*Document extract*.

^^^^^^^^^^^^^^^^

Your highschool years sound like a nightmare and you sound like a wonderful person. A lot of people that age would have just given up. I'm really sorry you had to go through that. Your neighbors sound wonderful.

Quote:
Originally Posted by Queen Tonya View Post
I'm so sorry for your loss.
Thank you. I'll never forget Ticktok. Not only did she save baby birds and keep us on time, she was a kind and caring and giving person who once stopped us on our ride so that someone could take a stranger's wheel an hour in the other direction and get a new tire mounted. Stranger was broke and broken down, so she passed the hat to get money for the new tire, then gave the extra money to the broke stranger.

Quote:
Originally Posted by elbows View Post
I guess, I'm saying everybody is different. Having a heap of good ideas to choose from is better then a protocol that you're following for each.

(Also, can anyone translate this, "offing a flash of the fun bags AND IT WORKING", for me?)
That's why I started this thread. I want a heap of good ideas for next time and knew I'd get good ones from the smartest people in the world. We try to be as considerate as we can be. All we really want to do is help, but as you so wisely pointed out, everybody is different and some people blame the bikes/club/floozies for the death. In that case, we will accept the abuse, say how sorry we are and leave our offerings on the doorstep. (That only happened once, but it was so sad. We knew it was just grief and rage speaking, nothing personal)

I'm not sure where you are from, so hopes I don't sound condesending, but "flashing" means showing flesh quickly. Opening and closing vest or pulling tshirt up and down. "fun bags" = boobies. "IT WORKING" means that most hetro guys will do almost anything to get a fast look at boobies. Again, we are bikers. We live in our own world. Its perfectly acceptable during a run for a stranger to come up to me, in front of my sweet baboo and 20 other people and ask me to show my teats. If I do, everyone pays compliments. If I refuse, nobody is upset or offended.

Quote:
Originally Posted by Count Blucher View Post
And, if after time has passed, helping the survivor separate the things of the deceased into mementos & keepsakes, things that have value & ought to be sold, things that could be donated (clothes?), and things that just plain need to be thrown out (toothbrushes, old prescriptions, etc)
This is really the hardest part. I've done it in the past. It seems like such an invasion. Its also necessary. We try to get into the home before the family so we can remove porn/bongs/dildos, etc. Yes, our lost ones are adults who are allowed to have such things, but having Mom open a nightstand to see her daughter's sextoys really isn't a good thing.

I thank you for bringing it up. And for being so tactful about it.

^^^^^^^^^^^^^^^^

*Prompt*. Write the next part of the forum thread about helping families after a death, starting after its final line.

Dataset entries:

^^^^^^^^^^^^^^^^

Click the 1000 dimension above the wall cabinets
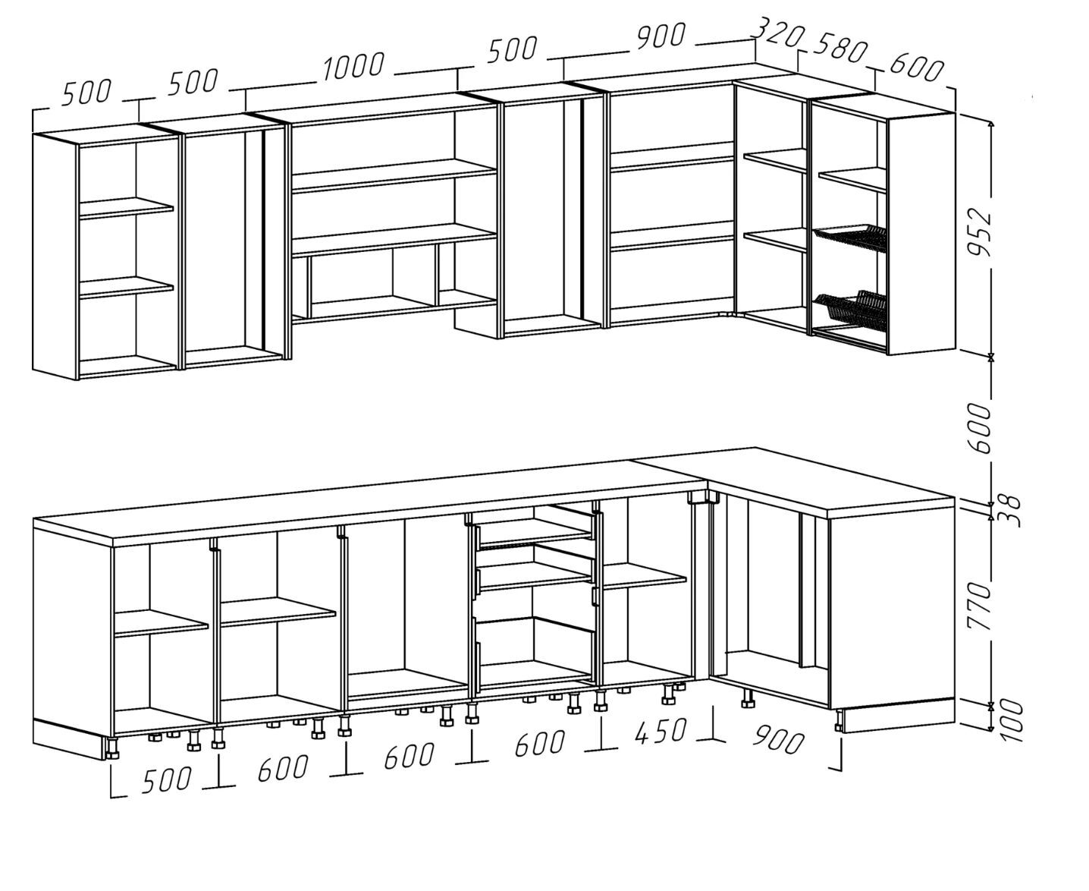(353, 67)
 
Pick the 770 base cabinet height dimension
(981, 606)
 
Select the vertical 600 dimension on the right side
(981, 428)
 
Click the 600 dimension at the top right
(916, 68)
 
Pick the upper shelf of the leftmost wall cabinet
(126, 209)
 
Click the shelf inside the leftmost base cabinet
(160, 622)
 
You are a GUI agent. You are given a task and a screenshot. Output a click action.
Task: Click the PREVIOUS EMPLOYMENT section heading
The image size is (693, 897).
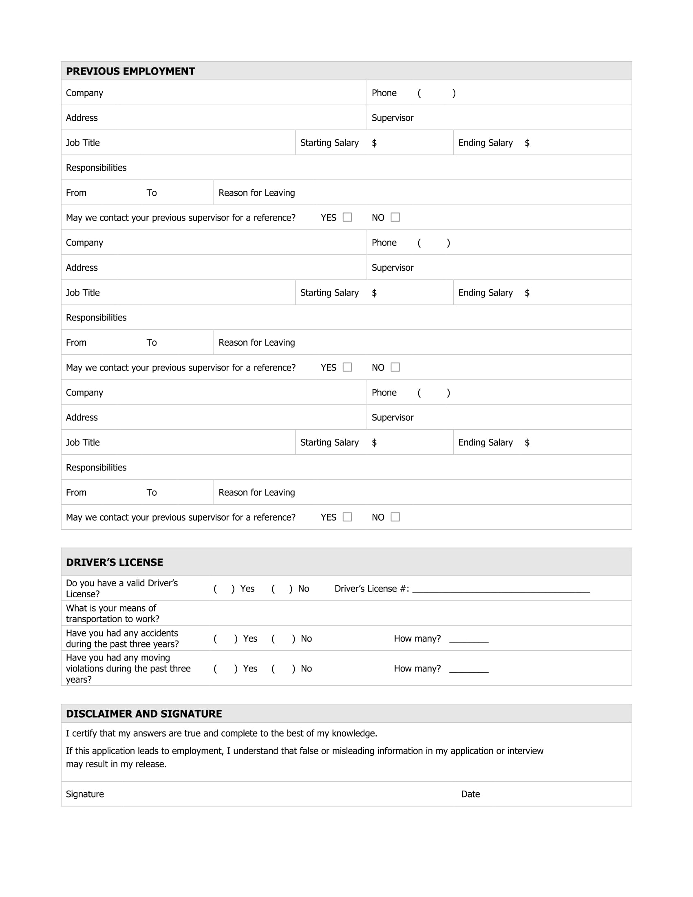tap(130, 71)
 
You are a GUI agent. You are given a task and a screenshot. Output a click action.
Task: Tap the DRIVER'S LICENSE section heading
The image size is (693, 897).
tap(114, 562)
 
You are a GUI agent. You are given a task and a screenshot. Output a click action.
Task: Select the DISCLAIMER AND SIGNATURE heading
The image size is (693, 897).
tap(143, 714)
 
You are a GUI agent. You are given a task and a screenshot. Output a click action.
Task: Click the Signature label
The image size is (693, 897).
tap(84, 794)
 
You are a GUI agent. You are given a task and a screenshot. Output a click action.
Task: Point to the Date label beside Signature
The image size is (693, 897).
tap(470, 794)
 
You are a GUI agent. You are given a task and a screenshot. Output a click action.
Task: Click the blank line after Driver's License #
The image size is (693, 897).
tap(501, 590)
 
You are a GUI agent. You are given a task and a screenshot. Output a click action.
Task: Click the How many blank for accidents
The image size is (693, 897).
tap(469, 639)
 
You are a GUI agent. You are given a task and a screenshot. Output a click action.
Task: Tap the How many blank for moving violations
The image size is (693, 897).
tap(469, 669)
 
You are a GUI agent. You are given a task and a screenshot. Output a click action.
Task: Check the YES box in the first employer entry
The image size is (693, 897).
tap(347, 217)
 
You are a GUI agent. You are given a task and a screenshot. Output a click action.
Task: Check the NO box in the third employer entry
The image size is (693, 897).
tap(395, 517)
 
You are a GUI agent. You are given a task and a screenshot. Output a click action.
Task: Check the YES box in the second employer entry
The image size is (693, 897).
tap(347, 367)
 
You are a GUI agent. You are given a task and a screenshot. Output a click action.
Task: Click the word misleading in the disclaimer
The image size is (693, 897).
tap(353, 751)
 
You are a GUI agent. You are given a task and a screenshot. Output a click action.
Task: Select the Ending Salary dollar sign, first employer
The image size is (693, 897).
tap(527, 143)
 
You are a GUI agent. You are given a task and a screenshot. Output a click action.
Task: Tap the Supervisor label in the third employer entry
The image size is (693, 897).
tap(393, 418)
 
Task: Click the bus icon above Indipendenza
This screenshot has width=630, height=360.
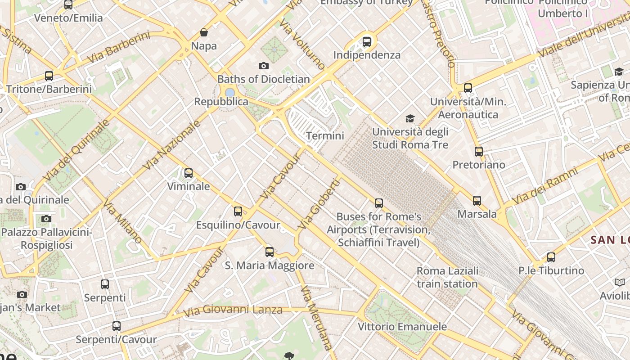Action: coord(367,42)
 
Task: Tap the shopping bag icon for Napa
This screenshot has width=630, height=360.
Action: coord(204,32)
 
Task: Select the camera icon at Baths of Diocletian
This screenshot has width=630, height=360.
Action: coord(264,66)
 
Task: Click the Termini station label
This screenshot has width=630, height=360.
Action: coord(325,135)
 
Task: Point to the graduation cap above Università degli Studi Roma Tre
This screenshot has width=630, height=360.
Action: coord(410,118)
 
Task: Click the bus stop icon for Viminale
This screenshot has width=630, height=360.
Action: coord(189,173)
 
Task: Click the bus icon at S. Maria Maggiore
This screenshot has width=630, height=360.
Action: coord(270,252)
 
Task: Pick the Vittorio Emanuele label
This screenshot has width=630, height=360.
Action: coord(402,327)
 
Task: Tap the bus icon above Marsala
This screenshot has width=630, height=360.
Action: coord(477,201)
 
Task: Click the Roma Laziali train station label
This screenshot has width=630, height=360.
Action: coord(447,277)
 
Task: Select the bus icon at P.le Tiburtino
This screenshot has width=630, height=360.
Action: coord(551,257)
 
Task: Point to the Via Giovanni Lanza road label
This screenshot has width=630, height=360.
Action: coord(233,310)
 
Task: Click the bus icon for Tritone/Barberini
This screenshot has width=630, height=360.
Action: coord(49,76)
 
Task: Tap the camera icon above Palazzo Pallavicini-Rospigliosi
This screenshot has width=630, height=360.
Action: coord(46,219)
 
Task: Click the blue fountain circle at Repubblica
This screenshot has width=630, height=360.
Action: coord(230,92)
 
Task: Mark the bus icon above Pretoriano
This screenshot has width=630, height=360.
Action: coord(479,152)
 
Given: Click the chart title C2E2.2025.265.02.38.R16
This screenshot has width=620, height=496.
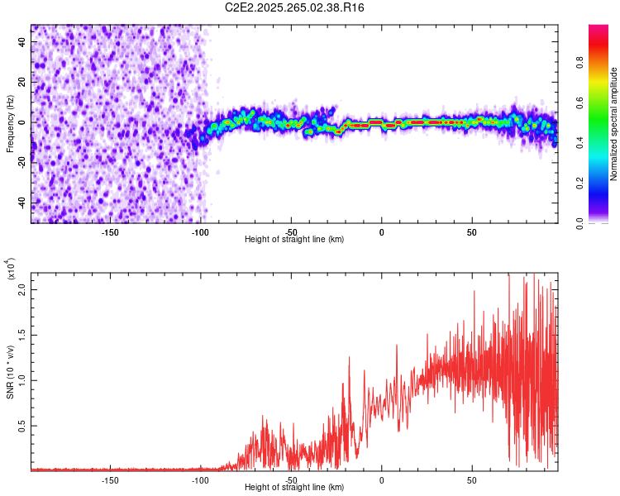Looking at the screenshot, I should (x=295, y=7).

^^^^^^^^^^^^^^^^

*Exercise answer*.
Quote:
Originally Posted by JuliaSqueezer View Post
I think I posted this once before, but in the past few years I have found that giving the family a roll of stamps (e.g., 100 stamps in whatever is the current first class postage rate).
Another good idea. I wouldn't have thought about this either.

Quote:
Originally Posted by MsWhatsit View Post
When Whatsit Jr. was in the hospital as a baby, friends of ours got together and just brought us dinner every night for a week.

Something else you might offer to do is to bring in their mail and sort out the junk. .
You have wonderful friends. That was so thoughtful of them.

I didn't think about the mail before reading this. I was at the hospital today, so suggested it to the people who were helping Ticktoc's family. They are going to bring it in, but not sort. One of us will go to Tinker's place and grab the mail daily and bring it to his daughters. They can sort it, or we can.

Tomorrow, we (club) are going to go to Tinker's place and clean out his fridge. We will also put any private stuff in a box and store it for him. If/when he goes home, we will give the box back with no comment. Tinker has been on a couple of clean up raids, so while he's in no condition to think about it now, I do believe that if/when he does, it will comfort him to know that we are looking out for him.

Again, thank you everyone for your kind words and great suggestions. This will never get less painful, but having plans helps a lot.
Reply With Quote
  #29  
Old 03-28-2011, 08:53 PM
Baker Baker is offline
Charter Member
 
Join Date: Dec 1999
Location: Tottering-on-the-Brink
Posts: 14,641
Was the person who blew through the light caught?
Reply With Quote
  #30  
Old 03-28-2011, 09:58 PM
TexasDriver TexasDriver is offline
Guest
 
Join Date: Mar 2011
Once it backfired for me. Mom went to her mom's house. Before Mom got there, her mother died (not unexpectedly) and her father called our house. Pop left me at home alone to go be with Mom and her father, but he didn't say anything to me. The backfiring part: Before I even knew that my grandmother had died, i.e., less than two hours after the call, there was a church lady at the door with a casserole in hand. That is how I found out my grandmother died. Not the best way. I was 12. I have always wondered if that church lady kept some casseroles in the deep freeze just for those occasions.

A cousin of mine who had just lost her mother said that if one more person brought a bucket of fried chicken she was going to scream. Please vary the menu.

I like the idea of the stamps. I would suggest a couple of boxes of "Thank you" cards. I mean, you are supposed to send thank you notes to people who leave food, flowers, and such, right?

An aunt of mine did a lot of ferrying people to and from the airport for a wedding. I will keep that service in mind for funerals, too.

I am sorry for your loss. Remember the good times. And the love, always the love. Best wishes for Tinker too.
Reply With Quote
  #31  
Old 03-28-2011, 10:19 PM
flatlined flatlined is online now
Guest
 
Join Date: Jan 2011
He was, Baker. Sadly, I'm so jaded that I'm guessing its because hitting 850 lbs of Milwalkee iron did enough damage to his Nissan that he couldn't drive away. The good thing is that it was a new car...so he probably has some insurance. At 22 years old, he probably doesn't have enough insurance to cover the emergancy room costs. If he's human, his life has been changed in a very bad way. If Ticktoc's family or Tinker sues him, they will get a judgement...but you can't get money from someone who doesn't have any.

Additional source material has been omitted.